Bertrand explained: “Introducing the flats to the final customer was the trickiest part of the entire process and it still is. I find myself continuously explaining to customers exactly what it is and how it can be used. Making people aware of any product requires education, consistency, placement, and time."

"There is a lot of work that goes into producing it as it is handcrafted. Everything from start to finish is done by hand. Marketing has definitely been a bit difficult. I’ve been able to place the product in some stores, Massy Stores, Tru Valu supermarkets, Price Club Supermarket Chaguanas, Malabar Farms gourmet shop, Bloom’s imports, Artie’s meats, Seafoods Enterprises, Seafoods Differently and Tradewinds mini-mart."

Bertrand, the owner of Qualidis Distribution, primarily focused on imports for sale on the local market. Shortly after importing his first product, Royals no-show socks, he immediately saw the opportunity to provide the market with much more and a year later the idea of Bertrand's Plantain Flats was born. 

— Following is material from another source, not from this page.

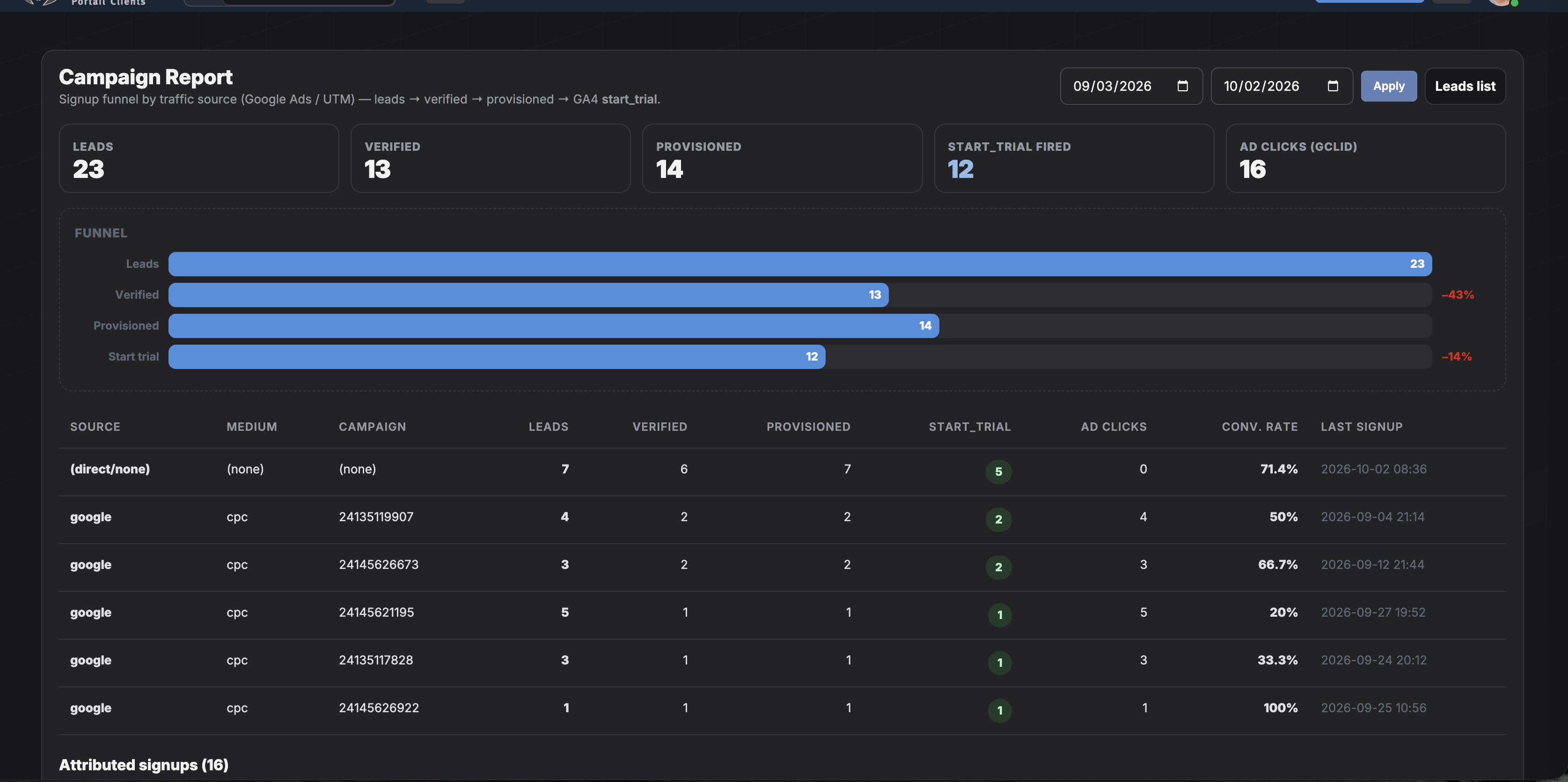Click the start_trial badge for campaign 24145626922

[999, 710]
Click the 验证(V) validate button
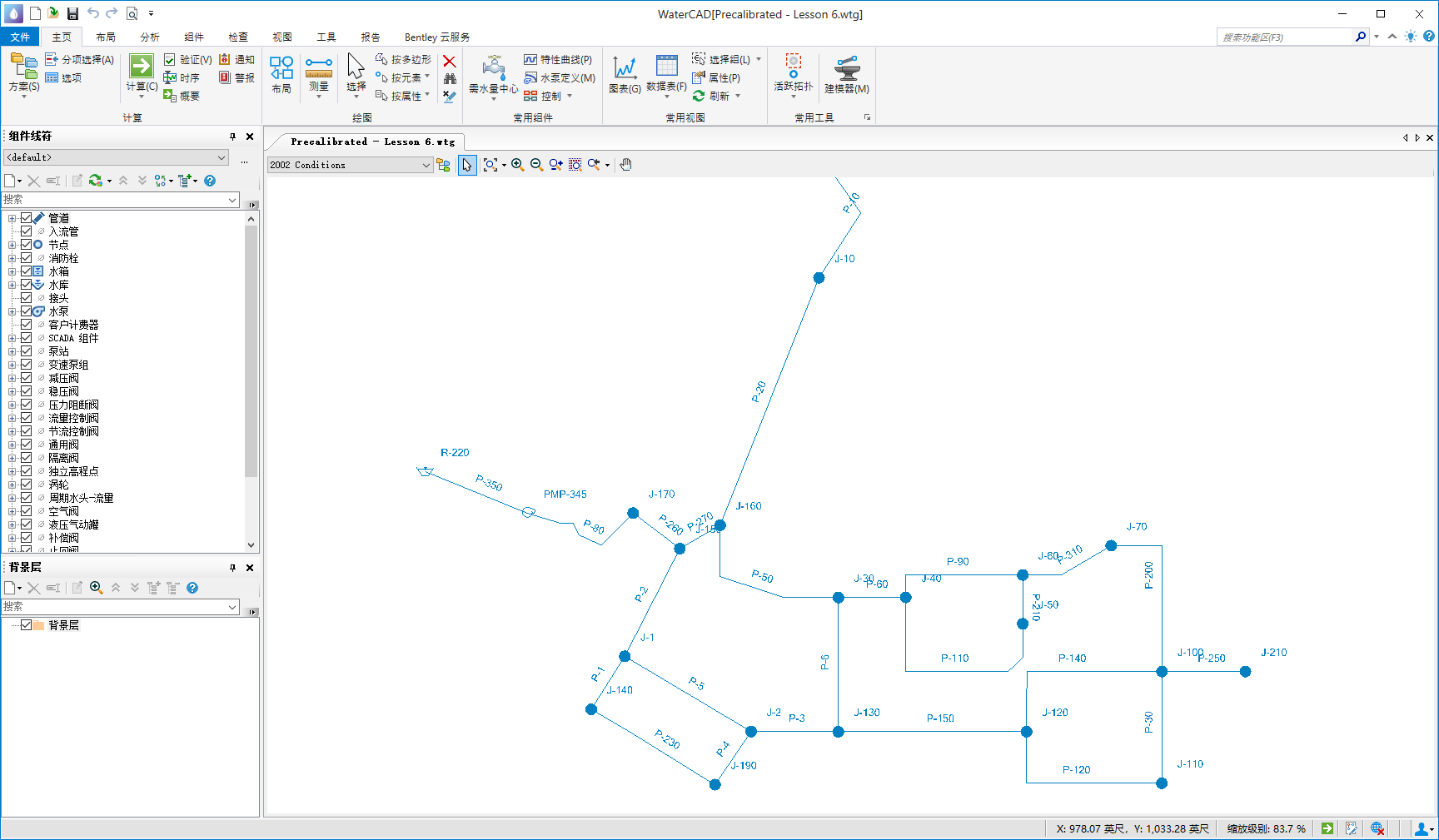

Upon entering the food processing industry he realised that consistency was the key thing that had to be maintained.

“When people purchase a product and enjoy it, there are certain things they enjoy and they want the product to continuously live up to those expectations. There have been times where the finished product was not what it was supposed to be and we simply could not do anything about it, so it ended up going to waste. I always say that I prefer to suffer a loss of raw material in the kitchen than to put a mediocre product out on the shelves for our customers," he said. 

There are many other factors to consider when mass producing food products and it’s been a learning experience for him at his burgeoning business.

He said: "There are a lot of things that pop up during the whole process. For simple things like choosing the right raw ingredients, there is little room for error. You have to get exactly what you need or it creates a consistency problem."

Bertrand says that he is currently in the process of preparing his product for the international market which is not an easy task but with the support of ExporTT, he hopes to be well prepared and connect with the right distributors in the regional, US and Canadian Markets.

He said he would like to show the world that Trinidad and Tobago has a lot more to offer with its local food manufacturing industry.